_Problem to solve_.
Which lines of the data contain the string "Given"? Copy every one of them.

(Records from a data collection)
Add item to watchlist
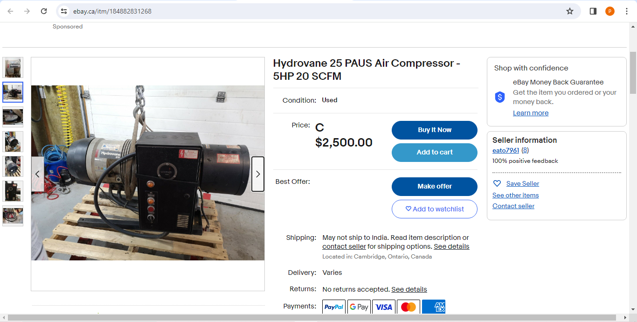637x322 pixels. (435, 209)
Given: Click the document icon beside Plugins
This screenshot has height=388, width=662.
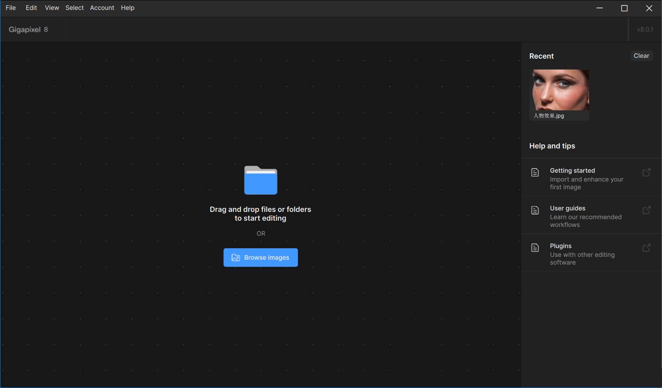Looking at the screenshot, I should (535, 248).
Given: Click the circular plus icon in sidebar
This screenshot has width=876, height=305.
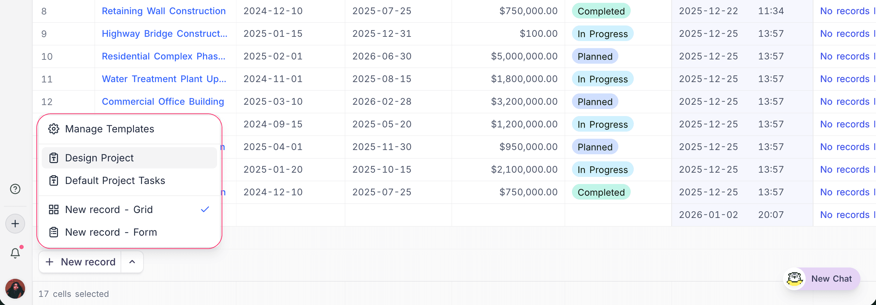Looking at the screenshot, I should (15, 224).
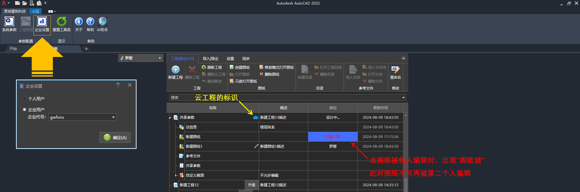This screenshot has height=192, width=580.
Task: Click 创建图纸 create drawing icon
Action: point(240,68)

==

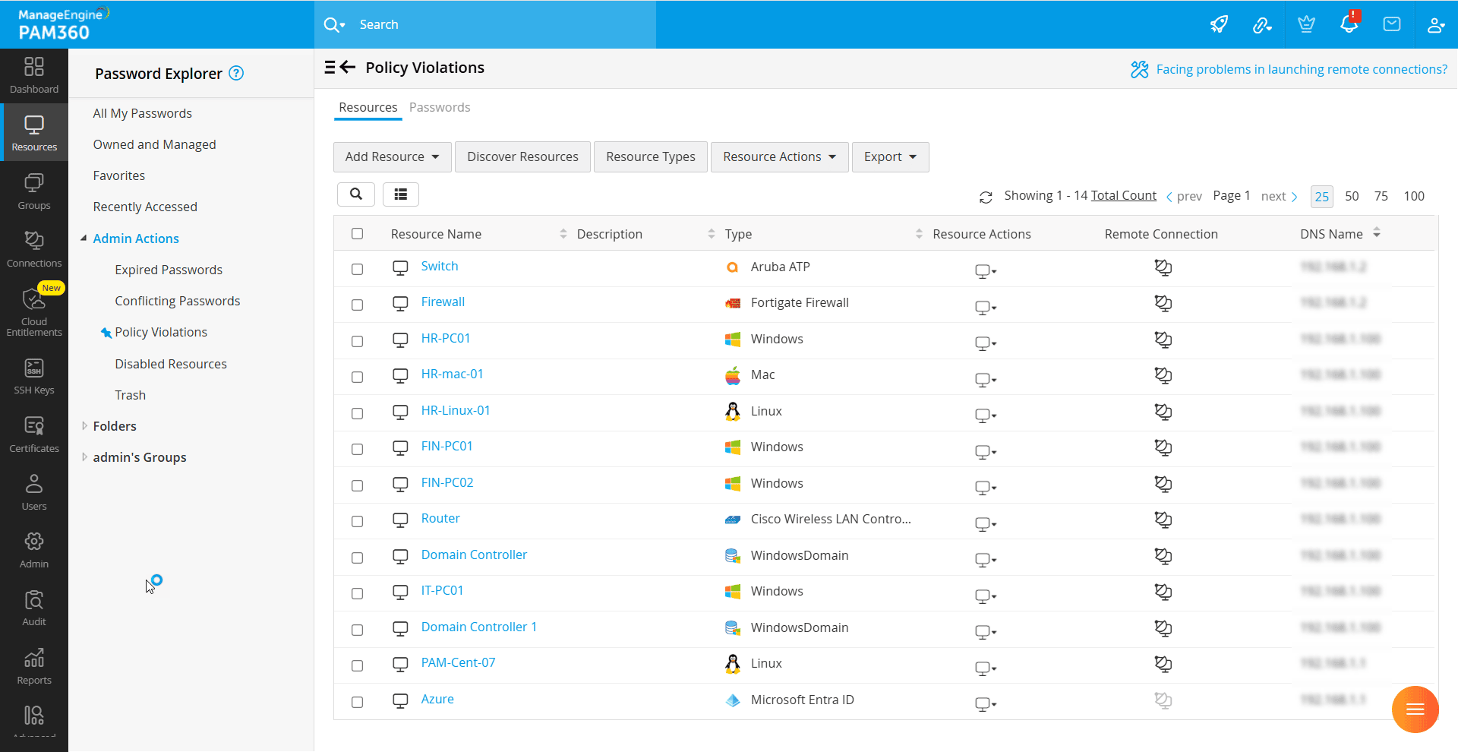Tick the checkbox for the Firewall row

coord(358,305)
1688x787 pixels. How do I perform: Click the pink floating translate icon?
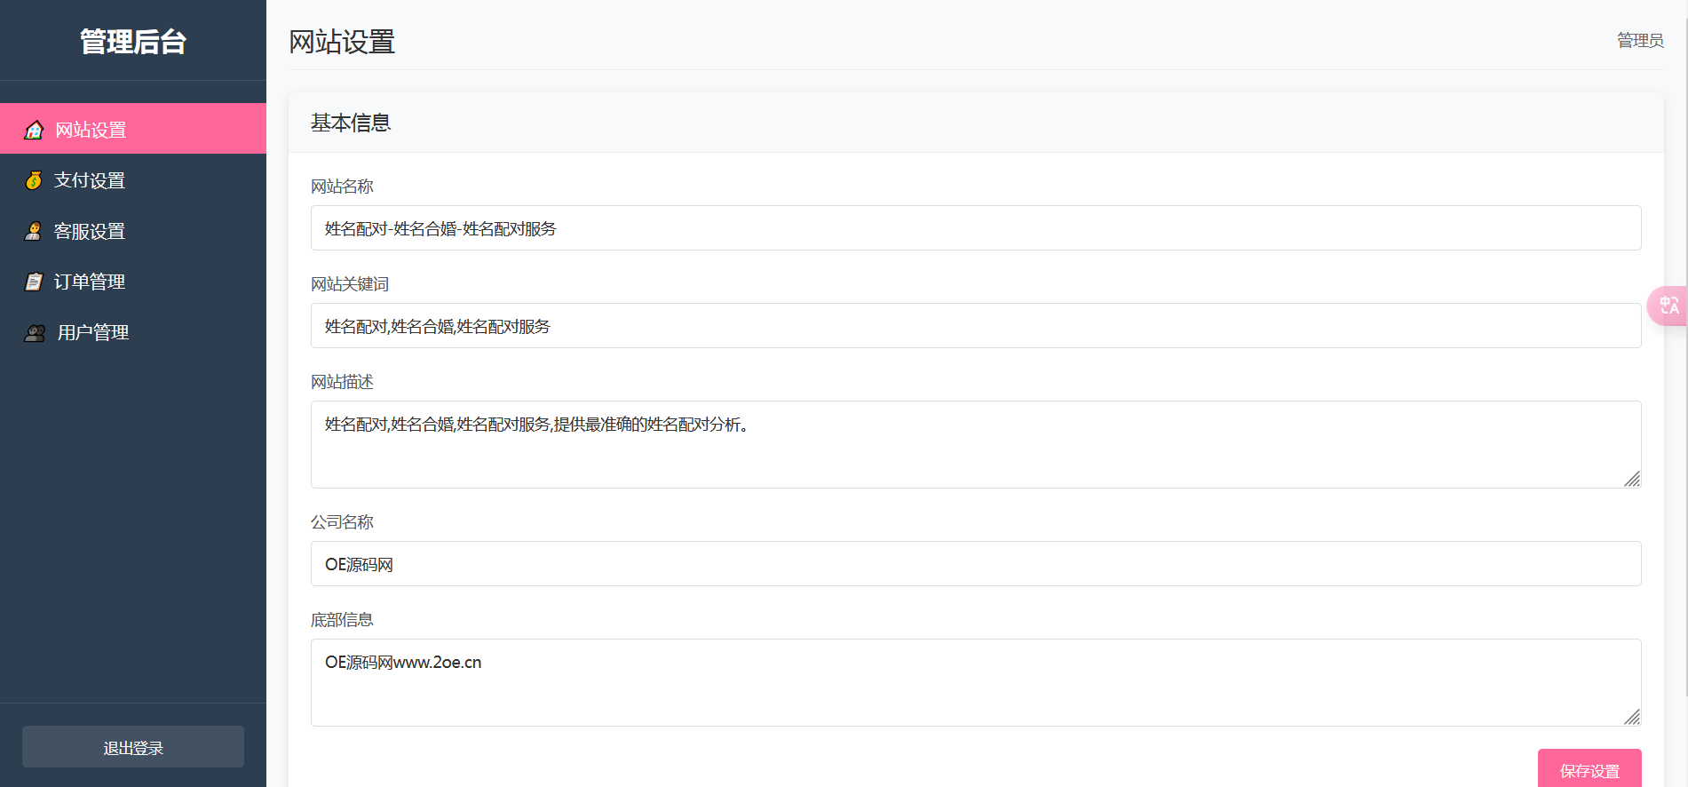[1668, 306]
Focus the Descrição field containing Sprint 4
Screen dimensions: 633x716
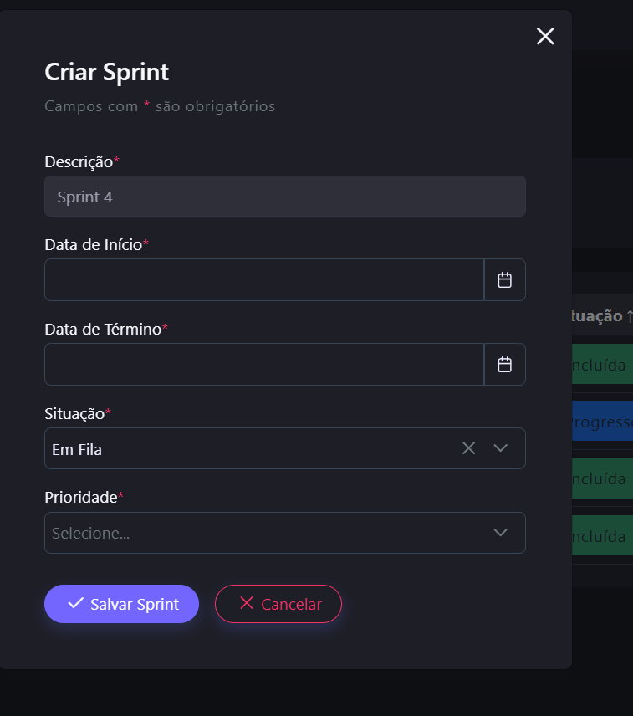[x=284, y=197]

_Response area_.
Given: Click the document icon beside Plugins
Given: Click the circular plus icon in sidebar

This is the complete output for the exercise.